What is a Generation?

Last Updated: Jun. 7, 2012

During the Middle Ages, travelers reported an unusual custom among villagers in central France. Whenever an event of local importance occurred, the elders boxed the ears of a young child to make sure the child remembered that day—and event—all his or her life.

Like medieval French villagers, modern Americans carry deeply felt associations with what has happened at various points in their lives. We memorize public events (Pearl Harbor, the Kennedy and King assassinations, the Challenger explosion, 9/11) by remembering exactly what we were doing at the time. As we grow older, we realize that the sum total of such events has in many ways shaped who we are. Exactly how these major events shaped us has much to do with how old we were when they happened.
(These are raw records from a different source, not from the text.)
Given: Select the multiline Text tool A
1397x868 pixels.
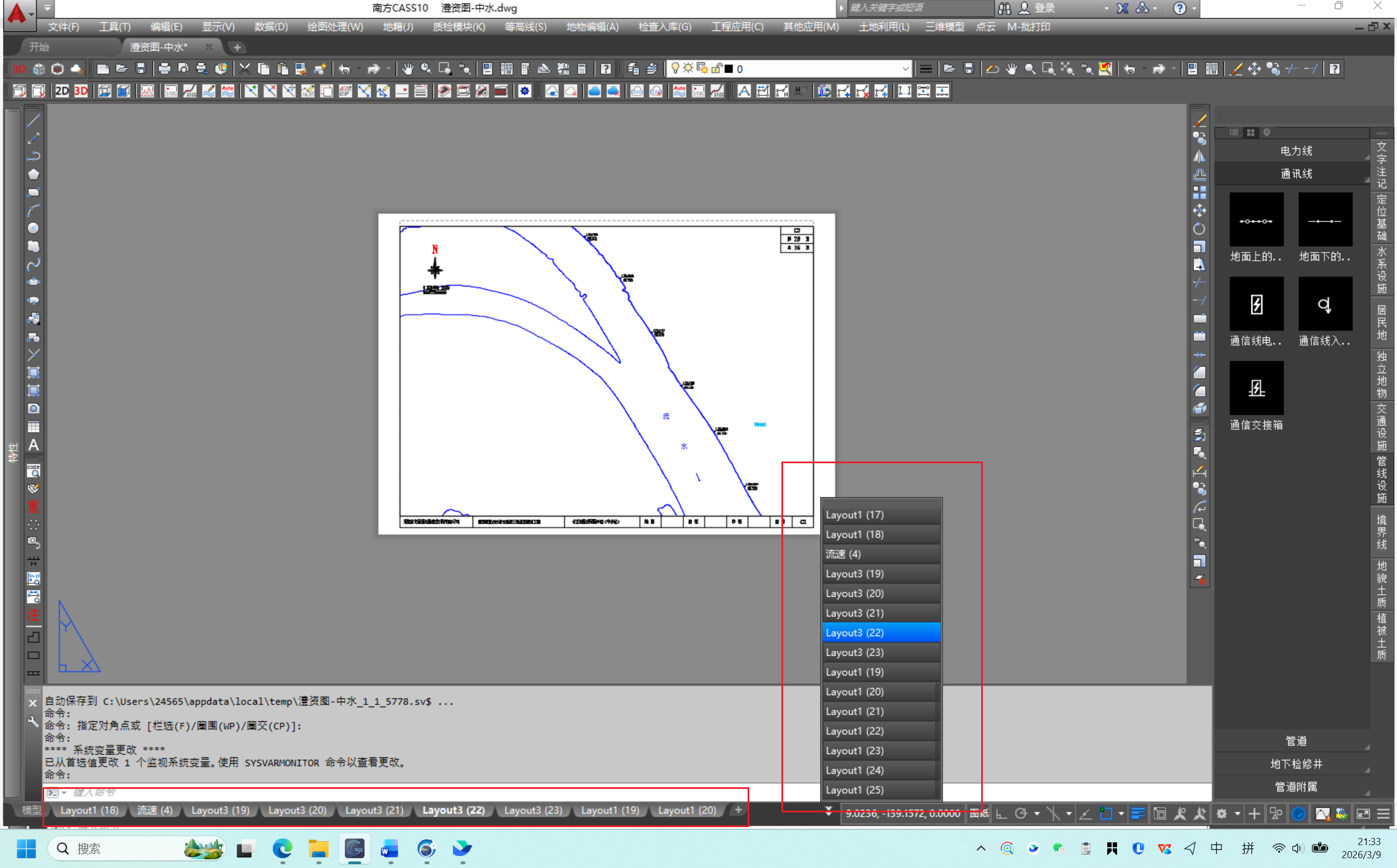Looking at the screenshot, I should click(33, 445).
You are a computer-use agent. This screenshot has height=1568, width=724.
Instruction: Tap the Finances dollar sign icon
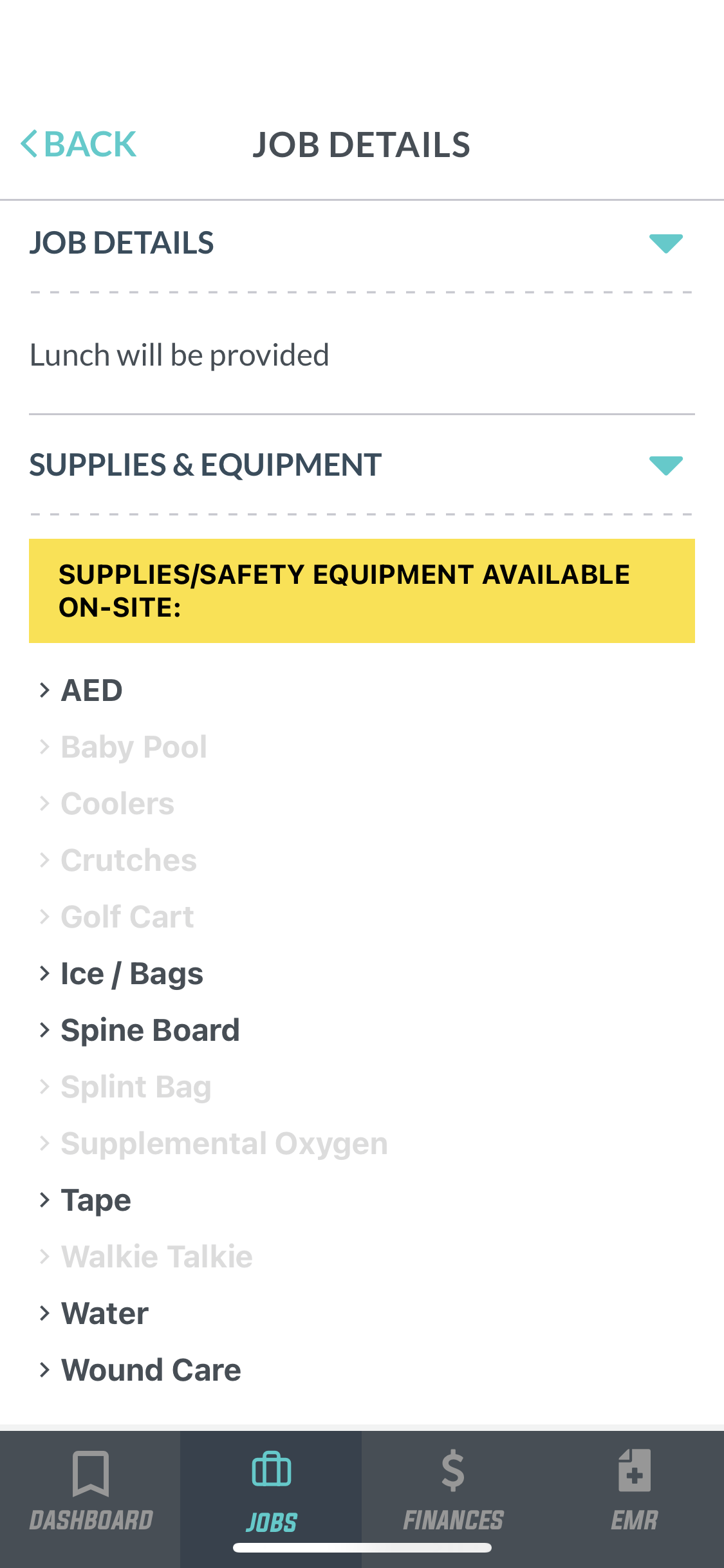[x=453, y=1471]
This is how generations are formed: Historical events shape peer groups differently depending on the phase of life they occupy. In other words, generations are shaped by the intersecting tides of life and time.

At LifeCourse, we define a generation as the aggregate of all people born over a span of roughly twenty years, or about the length of one phase of life: childhood, young adulthood, midlife, and old age. We identify particular generations, from first birth year to last, by looking for cohort groups of this length that share three criteria. This three-fold definition synthesizes what we consider the best insights of two centuries of generational writers, from John Stuart Mill and August Compte to Karl Manheim and Ortega y Gassett.

  1. Members of a generation share an age location in history. They encounter key historical events and social trends while occupying the same phase of life. For example, the G.I. Generation, who came of age during a crisis era of depression and world war, were shaped very differently from their Boomer children, who came of age during an awakening era of values experimentation and youth rebellion.
  2. Because members of a generation are shaped in lasting ways by the eras they encounter as children and young adults, they also tend to share some common beliefs and behaviors, including basic attitudes about risk taking, culture and values, civic engagement, and family life.
  3. Aware of the experiences and traits they share with their peers, members of a generation tend to have a sense of common perceived membership in that generation. Numerous surveys have shown that most members of various generations identify themselves as a unique group with a different outlook from those outside their generation.

Most researchers focus on age brackets, as though the people in these brackets were constant and unchanging. We believe this approach is deeply misleading. People never “belong” to an age bracket. Rather, they belong to a generation that happens to be passing through an age bracket—a generation with its own memories, language, habits, beliefs, and life lessons.